> _THE TASK_
Output the records below exactly as they appear, from the line with "Open the Claude" up to and including the line with "Click the Toplam", and nothing else.

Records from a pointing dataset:
++++++++

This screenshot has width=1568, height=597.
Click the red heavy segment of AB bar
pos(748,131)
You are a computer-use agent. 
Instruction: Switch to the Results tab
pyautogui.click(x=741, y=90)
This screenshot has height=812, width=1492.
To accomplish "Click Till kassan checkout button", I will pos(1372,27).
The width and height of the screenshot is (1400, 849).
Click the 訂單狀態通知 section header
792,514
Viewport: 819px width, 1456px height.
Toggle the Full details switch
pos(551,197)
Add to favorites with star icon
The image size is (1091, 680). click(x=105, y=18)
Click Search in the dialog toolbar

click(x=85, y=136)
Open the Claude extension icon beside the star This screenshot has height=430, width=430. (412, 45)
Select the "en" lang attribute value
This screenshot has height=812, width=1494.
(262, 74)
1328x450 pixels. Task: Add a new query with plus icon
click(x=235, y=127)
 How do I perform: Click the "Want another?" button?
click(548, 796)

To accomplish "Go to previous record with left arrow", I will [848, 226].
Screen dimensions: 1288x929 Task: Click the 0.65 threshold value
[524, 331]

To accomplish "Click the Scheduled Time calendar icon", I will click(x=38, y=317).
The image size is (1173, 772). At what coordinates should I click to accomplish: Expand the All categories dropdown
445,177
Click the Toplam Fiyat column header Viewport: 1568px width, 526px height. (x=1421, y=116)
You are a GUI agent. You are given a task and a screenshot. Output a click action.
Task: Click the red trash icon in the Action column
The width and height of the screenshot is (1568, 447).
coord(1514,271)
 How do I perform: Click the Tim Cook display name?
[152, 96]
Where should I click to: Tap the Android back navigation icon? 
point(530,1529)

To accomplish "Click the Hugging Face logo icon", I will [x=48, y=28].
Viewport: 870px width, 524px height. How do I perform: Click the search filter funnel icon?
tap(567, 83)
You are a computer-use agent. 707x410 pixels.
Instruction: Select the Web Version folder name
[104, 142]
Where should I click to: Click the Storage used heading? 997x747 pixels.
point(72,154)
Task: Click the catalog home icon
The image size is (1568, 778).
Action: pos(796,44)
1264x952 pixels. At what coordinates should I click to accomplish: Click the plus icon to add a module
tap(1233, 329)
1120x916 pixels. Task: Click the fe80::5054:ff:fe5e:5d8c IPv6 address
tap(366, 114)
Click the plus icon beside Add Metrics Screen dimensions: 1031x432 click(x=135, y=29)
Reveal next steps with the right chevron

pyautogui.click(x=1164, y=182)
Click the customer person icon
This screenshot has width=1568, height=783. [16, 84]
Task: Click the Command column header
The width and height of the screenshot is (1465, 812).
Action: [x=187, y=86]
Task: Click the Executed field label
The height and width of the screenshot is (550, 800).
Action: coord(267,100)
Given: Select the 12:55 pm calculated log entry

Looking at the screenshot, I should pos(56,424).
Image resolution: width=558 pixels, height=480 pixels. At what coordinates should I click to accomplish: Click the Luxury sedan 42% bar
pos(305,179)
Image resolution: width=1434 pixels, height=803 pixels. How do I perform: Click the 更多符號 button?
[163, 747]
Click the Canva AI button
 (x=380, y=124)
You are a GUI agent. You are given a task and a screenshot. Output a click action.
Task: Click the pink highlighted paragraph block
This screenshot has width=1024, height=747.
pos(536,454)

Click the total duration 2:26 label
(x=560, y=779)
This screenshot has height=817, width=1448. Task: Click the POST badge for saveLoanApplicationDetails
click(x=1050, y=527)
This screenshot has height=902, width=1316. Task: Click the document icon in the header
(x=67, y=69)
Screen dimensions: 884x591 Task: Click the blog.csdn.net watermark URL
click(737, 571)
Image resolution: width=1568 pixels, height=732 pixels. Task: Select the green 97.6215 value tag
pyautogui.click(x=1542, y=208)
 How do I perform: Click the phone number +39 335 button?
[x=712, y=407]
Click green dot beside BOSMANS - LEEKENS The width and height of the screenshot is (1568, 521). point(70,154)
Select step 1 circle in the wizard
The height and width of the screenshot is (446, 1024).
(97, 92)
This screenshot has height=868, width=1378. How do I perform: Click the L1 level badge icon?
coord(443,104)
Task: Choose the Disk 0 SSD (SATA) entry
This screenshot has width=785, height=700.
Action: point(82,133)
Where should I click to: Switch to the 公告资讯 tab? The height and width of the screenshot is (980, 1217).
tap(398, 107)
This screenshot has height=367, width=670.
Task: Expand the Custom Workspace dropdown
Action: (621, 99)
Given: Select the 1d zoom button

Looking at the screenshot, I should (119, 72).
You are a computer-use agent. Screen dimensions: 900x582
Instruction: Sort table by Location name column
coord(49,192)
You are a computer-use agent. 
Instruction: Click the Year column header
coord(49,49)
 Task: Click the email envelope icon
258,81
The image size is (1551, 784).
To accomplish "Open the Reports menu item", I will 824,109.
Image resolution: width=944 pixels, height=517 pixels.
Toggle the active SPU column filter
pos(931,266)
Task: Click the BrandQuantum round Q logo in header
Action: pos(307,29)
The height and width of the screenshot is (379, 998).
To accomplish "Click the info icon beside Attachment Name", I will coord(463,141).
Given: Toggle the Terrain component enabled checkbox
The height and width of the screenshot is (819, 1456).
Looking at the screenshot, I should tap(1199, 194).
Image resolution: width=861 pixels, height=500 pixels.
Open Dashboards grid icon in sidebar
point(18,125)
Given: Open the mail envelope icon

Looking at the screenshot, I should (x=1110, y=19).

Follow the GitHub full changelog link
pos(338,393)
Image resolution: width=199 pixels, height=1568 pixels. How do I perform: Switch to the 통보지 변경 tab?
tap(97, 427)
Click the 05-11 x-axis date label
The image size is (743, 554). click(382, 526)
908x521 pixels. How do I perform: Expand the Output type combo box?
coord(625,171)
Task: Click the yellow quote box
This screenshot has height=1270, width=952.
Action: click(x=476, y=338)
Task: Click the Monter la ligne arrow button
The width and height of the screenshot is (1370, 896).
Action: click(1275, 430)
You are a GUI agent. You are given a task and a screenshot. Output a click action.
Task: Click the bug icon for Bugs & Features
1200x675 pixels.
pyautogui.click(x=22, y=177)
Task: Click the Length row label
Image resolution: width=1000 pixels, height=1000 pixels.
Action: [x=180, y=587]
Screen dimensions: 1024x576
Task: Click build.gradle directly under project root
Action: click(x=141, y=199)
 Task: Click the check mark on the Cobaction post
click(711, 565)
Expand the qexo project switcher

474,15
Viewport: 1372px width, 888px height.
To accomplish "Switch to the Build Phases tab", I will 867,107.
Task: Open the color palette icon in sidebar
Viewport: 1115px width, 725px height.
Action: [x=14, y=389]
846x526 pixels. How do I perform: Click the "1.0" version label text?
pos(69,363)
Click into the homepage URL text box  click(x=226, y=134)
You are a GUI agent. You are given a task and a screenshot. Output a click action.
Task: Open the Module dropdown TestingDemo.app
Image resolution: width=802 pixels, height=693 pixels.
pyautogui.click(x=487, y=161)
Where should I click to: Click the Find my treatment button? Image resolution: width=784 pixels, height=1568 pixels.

++++++++

> _THE RESULT_
Open the Claude extension icon beside the star This screenshot has height=430, width=430. (412, 45)
Select the "en" lang attribute value
This screenshot has height=812, width=1494.
(262, 74)
1328x450 pixels. Task: Add a new query with plus icon
click(x=235, y=127)
 How do I perform: Click the "Want another?" button?
click(548, 796)

To accomplish "Go to previous record with left arrow", I will [848, 226].
Screen dimensions: 1288x929 Task: Click the 0.65 threshold value
[524, 331]

To accomplish "Click the Scheduled Time calendar icon", I will click(x=38, y=317).
The image size is (1173, 772). At what coordinates should I click to accomplish: Expand the All categories dropdown
445,177
Click the Toplam Fiyat column header Viewport: 1568px width, 526px height. (x=1421, y=116)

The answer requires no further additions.